Retail stocks were once again heading straight for the discount bin on Wednesday.
Struggling department store operator Macy’s was the day’s biggest decliner on the S&P 500, dropping 2 per cent to $30.32 following news that one-time suitor Hudson’s Bay now has its eyes on upmarket retailer Neiman Marcus instead.
Shares in Macy’s, which have been languishing at six-year lows amid falling sales and profits, had rallied to trade as high as $34.37 last month after the retailer received a takeover approach from Hudson’s Bay.
But the prospect of a tie-up dimmed after it emerged on Tuesday that the Canadian owner of Saks Fifth Avenue and Lord & Taylor had held preliminary talks with Neiman about a takeover.
The deal talks underscore the turmoil that has rocked the US retail sector in recent years, particularly the department store business, which is being hit by declining mall traffic, the quickening rise of online shopping and changing consumer shopping habits that value experience — such as dining and travelling — over buying “stuff”.
Investors were given another reminder of these challenges on Wednesday after new data showed that US retail sales grew at its slowest pace in six months in February.
The report, which reinforces the view that retailers are likely to report another quarter of weak sales and earnings following a dismal fourth quarter, weighed on shares in other big retailers.
Kohl’s and JC Penney shed as much as 2 per cent before paring back losses. Target ended 0.3 per cent lower at $54.57 while Walmart lost 0.2 per cent to $70.58.
Elsewhere, spreads on the riskier portion of the US credit market have climbed to the highest level since late January, marking a sign of rising caution among investors.
The risk premium on speculative rated US corporate bonds, a measure of the difference in yield of the assets compared with Treasuries of the same duration, widened to 4.18 percentage points on Tuesday, marking an increase of 40 basis points since March 1, according to Bank of America Merrill Lynch data.

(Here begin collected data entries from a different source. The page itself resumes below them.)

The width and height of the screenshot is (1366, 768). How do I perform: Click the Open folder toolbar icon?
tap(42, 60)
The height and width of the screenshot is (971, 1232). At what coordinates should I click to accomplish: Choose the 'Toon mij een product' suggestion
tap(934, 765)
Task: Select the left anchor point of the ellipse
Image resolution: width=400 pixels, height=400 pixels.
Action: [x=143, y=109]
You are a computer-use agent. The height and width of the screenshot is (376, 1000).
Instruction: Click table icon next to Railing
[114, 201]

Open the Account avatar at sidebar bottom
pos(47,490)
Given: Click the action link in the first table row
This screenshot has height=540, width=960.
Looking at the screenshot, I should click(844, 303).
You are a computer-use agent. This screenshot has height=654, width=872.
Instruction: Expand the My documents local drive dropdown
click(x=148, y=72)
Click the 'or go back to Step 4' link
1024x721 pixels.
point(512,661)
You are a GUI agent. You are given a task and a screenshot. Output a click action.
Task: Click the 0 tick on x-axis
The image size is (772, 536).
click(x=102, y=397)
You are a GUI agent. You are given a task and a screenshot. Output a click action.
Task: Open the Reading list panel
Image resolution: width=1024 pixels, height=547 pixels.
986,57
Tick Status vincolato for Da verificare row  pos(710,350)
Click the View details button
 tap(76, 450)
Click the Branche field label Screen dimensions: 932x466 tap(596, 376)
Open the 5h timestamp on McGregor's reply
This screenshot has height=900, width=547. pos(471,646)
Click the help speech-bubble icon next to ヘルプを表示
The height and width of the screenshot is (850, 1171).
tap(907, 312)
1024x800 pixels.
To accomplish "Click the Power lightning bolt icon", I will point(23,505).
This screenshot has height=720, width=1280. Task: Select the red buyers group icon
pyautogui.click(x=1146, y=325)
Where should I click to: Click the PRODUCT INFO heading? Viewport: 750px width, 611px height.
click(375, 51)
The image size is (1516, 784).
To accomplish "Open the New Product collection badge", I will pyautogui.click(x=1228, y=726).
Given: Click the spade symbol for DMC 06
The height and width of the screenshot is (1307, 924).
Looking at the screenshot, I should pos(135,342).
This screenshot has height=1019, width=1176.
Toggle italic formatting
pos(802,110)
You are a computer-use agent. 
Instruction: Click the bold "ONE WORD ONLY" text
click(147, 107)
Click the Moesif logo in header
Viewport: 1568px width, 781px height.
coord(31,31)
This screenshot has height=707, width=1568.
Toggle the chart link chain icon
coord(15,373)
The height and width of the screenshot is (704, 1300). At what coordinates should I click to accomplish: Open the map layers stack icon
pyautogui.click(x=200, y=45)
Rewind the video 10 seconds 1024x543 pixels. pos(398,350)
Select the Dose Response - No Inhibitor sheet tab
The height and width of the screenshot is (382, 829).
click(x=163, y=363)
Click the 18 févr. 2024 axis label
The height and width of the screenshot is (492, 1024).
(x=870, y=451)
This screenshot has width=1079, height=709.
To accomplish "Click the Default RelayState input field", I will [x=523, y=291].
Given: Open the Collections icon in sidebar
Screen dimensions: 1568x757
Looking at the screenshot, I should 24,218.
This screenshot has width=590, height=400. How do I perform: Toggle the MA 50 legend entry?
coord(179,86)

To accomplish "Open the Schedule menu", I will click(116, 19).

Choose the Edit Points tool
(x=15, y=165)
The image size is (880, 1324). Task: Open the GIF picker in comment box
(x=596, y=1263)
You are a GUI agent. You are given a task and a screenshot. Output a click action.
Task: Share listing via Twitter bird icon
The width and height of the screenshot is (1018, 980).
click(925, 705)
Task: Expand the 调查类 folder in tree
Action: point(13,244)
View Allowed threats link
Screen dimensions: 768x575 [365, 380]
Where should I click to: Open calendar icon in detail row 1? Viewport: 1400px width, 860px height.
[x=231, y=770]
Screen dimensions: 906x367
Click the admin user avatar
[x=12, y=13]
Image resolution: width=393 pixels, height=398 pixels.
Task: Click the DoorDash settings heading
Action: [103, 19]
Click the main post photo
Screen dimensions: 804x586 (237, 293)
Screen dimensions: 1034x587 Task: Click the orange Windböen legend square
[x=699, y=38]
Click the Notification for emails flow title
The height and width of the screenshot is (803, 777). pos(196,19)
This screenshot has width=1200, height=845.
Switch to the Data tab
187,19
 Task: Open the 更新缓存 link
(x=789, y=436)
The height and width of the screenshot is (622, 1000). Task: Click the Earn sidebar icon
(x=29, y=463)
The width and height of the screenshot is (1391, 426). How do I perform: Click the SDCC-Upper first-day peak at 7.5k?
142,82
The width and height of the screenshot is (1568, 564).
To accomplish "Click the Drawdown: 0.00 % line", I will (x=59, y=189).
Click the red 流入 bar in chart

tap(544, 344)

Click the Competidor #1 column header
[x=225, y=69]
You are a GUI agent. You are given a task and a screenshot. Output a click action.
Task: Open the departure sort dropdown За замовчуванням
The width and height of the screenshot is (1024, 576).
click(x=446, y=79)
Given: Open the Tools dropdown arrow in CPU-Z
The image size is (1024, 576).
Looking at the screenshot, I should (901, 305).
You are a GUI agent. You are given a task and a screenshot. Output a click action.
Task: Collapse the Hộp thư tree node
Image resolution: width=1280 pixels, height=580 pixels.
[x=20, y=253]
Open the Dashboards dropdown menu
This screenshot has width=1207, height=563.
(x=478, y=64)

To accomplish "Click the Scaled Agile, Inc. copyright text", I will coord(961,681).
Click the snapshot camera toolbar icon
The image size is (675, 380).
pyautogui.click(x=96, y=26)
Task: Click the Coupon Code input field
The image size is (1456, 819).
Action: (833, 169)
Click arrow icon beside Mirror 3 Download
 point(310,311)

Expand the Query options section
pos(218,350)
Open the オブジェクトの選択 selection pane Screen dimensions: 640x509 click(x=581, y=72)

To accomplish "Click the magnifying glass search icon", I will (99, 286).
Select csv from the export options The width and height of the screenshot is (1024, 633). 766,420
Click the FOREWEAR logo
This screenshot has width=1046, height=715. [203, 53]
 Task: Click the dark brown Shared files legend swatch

While spreads are dramatically narrower than they were a year ago, the push higher in recent weeks could be a warning of a potential fall in US stocks, according to analysts at Morgan Stanley.
“Lower oil prices driving credit spreads wider and oil sector valuations lower run the risk of introducing a broader equity market correction,” the investment bank said on Wednesday.
Other indicators have also pointed to some jitters among investors. Credit Suisse’s “fear barometer”, which measures how much investors are willing to pay for protection against downside risk to US equities, hit its highest level last Friday since the US election.
The broader US stock market was higher, however, after the Federal Reserve’s monetary policy decision to raise interest rates.
The Dow Jones Industrial Average was up 0.5 per cent at 20,950.10, the S&P 500 tacked on 0.8 per cent to 2,385.26 and the Nasdaq Composite gained 0.7 per cent to 5,900.05.